I’ve been writing in a journal for almost 25 years.
Not every day. Not every month.
Some years I barely touch it. Other years I pour everything into it.
But when I look back at old entries: 10, 15, even 20 years ago, I notice the same two themes showing up over and over again:
Fear & Regret
Not in dramatic ways… but in quiet, persistent ways that follow through life.
And the older I get, the more I believe this:
Fear and Regret are permanent traveling companions.
You don’t get rid of them when you succeed.
You don’t get rid of them when you fail.
You don’t outrun them by making more money or reaching a certain title.
You carry them both, everywhere, always.
Fear when things are going well.
Fear of losing momentum.
Fear of messing it up.
Fear of the next shift, the next reorg, the next macroeconomic curveball.
Even in good times, fear whispers:
What if this doesn’t last?
And sometimes there’s regret too:
Regret that you didn’t take a bigger swing, start the business, make the phone call, speak up sooner.
Regret when things aren’t going well.
When you’re between roles, or rebuilding, or going through a transition, regret multiplies fast.
Regret for choices you made.
Regret for the ones you didn’t make.
Regret for not seeing the signs sooner.
And fear creeps in too:
What if this doesn’t get better?
But here’s where it becomes strangely grounding:
The duality never leaves.

Whether you’re thriving or struggling, you experience both emotions.
They’re not signs you’re on the wrong path.
They’re signs you’re human.
There’s relief and perspective in that.
Especially during the months where I’ve been between jobs, redefining my next chapter, trying to see the bigger picture.
It reminds me of that line:
“Miles to go before I sleep.”
It’s all temporary, the good times, the bad times, the uncertainty, the clarity.
You never stay anywhere forever.
The Leadership Layer
This applies even more deeply to leadership, especially in Customer Success.
CS leaders carry an unusually heavy emotional load:
• Decisions that impact customers
• Decisions that impact revenue
• Decisions that impact people’s careers
• The responsibility to be both optimistic and brutally realistic
• Constant scrutiny
• The pressure to be resilient for everyone else
Every decision has a shadow.
Fear you’re choosing wrong.
Regret you didn’t act faster or move slower and more deliberately.
Fear someone will question your judgment.
Regret about conversations you should have had earlier.
And today, when being “contrarian” is fashionable, every decision feels like an invitation for someone to challenge it.

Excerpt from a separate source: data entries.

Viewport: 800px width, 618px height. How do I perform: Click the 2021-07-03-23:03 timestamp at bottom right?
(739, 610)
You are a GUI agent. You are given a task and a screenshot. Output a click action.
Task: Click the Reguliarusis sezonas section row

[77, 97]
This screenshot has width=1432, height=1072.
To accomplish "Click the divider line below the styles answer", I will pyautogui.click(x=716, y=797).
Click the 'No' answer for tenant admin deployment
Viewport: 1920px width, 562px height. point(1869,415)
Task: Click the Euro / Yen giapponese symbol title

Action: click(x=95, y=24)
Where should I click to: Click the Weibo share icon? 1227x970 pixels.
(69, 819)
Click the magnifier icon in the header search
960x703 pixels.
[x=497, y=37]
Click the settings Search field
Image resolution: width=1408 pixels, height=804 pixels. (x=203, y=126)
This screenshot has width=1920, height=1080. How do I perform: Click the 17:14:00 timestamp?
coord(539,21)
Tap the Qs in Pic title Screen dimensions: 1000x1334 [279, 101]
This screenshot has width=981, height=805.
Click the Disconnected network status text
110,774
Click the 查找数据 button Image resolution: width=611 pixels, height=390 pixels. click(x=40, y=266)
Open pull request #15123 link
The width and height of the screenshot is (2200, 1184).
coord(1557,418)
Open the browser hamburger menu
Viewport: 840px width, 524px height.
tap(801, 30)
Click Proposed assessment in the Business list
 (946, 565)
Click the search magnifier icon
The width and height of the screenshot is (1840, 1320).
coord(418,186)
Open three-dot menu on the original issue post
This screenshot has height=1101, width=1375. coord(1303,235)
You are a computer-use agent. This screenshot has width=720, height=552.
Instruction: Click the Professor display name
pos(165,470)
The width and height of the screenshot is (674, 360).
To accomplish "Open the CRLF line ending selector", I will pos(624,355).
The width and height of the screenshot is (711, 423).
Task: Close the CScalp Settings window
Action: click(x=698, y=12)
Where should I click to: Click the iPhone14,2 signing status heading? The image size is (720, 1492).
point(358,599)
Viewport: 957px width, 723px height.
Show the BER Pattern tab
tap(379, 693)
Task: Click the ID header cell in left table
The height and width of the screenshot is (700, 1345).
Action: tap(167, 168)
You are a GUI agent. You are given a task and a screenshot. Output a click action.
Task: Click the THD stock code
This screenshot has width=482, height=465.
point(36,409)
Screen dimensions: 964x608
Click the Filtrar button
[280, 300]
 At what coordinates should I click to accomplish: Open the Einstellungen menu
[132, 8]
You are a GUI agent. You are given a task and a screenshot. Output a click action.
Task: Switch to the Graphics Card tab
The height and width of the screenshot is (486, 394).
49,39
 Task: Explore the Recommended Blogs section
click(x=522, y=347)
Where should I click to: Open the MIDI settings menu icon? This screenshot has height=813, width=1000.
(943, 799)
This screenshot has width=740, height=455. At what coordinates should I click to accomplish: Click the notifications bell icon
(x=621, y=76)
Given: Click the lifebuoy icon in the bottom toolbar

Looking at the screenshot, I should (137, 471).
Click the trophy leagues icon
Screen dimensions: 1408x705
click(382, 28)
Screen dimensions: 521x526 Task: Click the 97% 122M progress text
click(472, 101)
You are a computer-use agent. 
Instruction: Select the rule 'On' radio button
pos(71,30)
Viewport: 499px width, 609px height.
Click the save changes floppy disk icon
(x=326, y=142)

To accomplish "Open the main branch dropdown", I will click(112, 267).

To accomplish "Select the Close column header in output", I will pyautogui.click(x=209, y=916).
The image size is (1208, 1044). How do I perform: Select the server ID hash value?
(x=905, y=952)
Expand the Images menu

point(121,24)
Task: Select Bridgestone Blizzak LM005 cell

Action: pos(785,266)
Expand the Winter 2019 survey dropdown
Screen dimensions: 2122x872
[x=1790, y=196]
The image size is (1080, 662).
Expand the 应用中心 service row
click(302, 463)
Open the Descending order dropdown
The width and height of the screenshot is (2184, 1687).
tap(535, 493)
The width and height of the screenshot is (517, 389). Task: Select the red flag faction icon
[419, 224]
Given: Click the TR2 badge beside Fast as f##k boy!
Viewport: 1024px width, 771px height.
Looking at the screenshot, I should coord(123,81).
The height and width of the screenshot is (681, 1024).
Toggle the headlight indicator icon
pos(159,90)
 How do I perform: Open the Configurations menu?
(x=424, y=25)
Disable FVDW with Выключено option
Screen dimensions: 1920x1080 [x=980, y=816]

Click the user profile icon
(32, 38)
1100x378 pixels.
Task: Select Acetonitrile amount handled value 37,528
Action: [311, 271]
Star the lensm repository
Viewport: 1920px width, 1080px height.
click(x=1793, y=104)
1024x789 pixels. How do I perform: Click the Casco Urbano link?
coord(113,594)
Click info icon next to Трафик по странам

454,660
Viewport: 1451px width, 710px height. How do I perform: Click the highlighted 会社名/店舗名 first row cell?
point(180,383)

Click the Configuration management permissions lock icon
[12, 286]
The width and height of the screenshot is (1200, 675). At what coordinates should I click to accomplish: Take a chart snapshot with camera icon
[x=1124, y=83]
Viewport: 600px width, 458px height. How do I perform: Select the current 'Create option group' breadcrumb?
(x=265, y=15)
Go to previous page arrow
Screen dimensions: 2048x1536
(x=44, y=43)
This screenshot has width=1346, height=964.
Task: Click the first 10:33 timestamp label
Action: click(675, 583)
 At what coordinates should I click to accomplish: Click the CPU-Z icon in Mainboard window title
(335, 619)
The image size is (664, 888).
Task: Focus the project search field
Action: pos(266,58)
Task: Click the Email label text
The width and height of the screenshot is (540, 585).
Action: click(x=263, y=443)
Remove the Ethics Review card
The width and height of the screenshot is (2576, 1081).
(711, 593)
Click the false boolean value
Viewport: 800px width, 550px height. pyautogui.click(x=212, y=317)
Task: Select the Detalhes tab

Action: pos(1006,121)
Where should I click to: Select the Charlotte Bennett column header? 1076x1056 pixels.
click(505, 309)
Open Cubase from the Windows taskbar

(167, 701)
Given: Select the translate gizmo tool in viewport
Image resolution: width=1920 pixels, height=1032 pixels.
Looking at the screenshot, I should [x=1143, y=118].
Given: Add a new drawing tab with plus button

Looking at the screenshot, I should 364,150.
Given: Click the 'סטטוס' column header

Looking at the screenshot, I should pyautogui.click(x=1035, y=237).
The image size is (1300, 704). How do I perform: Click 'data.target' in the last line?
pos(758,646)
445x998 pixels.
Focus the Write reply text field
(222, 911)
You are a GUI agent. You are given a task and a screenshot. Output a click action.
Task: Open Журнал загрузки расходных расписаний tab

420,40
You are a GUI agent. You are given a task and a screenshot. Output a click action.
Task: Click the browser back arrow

But the best leaders I’ve worked with (and the kind I try to be) aren’t the ones who make perfect decisions.
They’re the ones who:
• Make decisions despite fear
• Accept full accountability even when uncomfortable
• Don’t hide behind committees or consensus
• Don’t crumble when someone disagrees
• Keep moving forward when others freeze
• Admit when they’re wrong and course-correct fast
Real strength is continuity.
It’s the willingness to continue leading while carrying both fear and regret, without letting either one dominate you.
Why This Matters in 2026
The world is volatile.
Leadership expectations have changed.
Customer Success has changed.
The job market has changed dramatically.
You’re never going to feel 100% certain.
You’re never going to eliminate fear.
You’re never going to eliminate regret.
But what you can do is choose action over paralysis.
You can choose movement.
You can choose self-awareness.
You can choose resilience.
You can choose to keep going, no matter the chapter.
And in the end, carrying fear and regret isn’t a flaw.
It’s part of the human experience.
It’s part of leadership.
It’s part of becoming someone capable of navigating an unpredictable world.
You carry both emotions with you.
The question is: What do you do next?
Because the people who thrive aren’t fearless.
They’re simply willing to move forward with fear and regret and not let either one define them.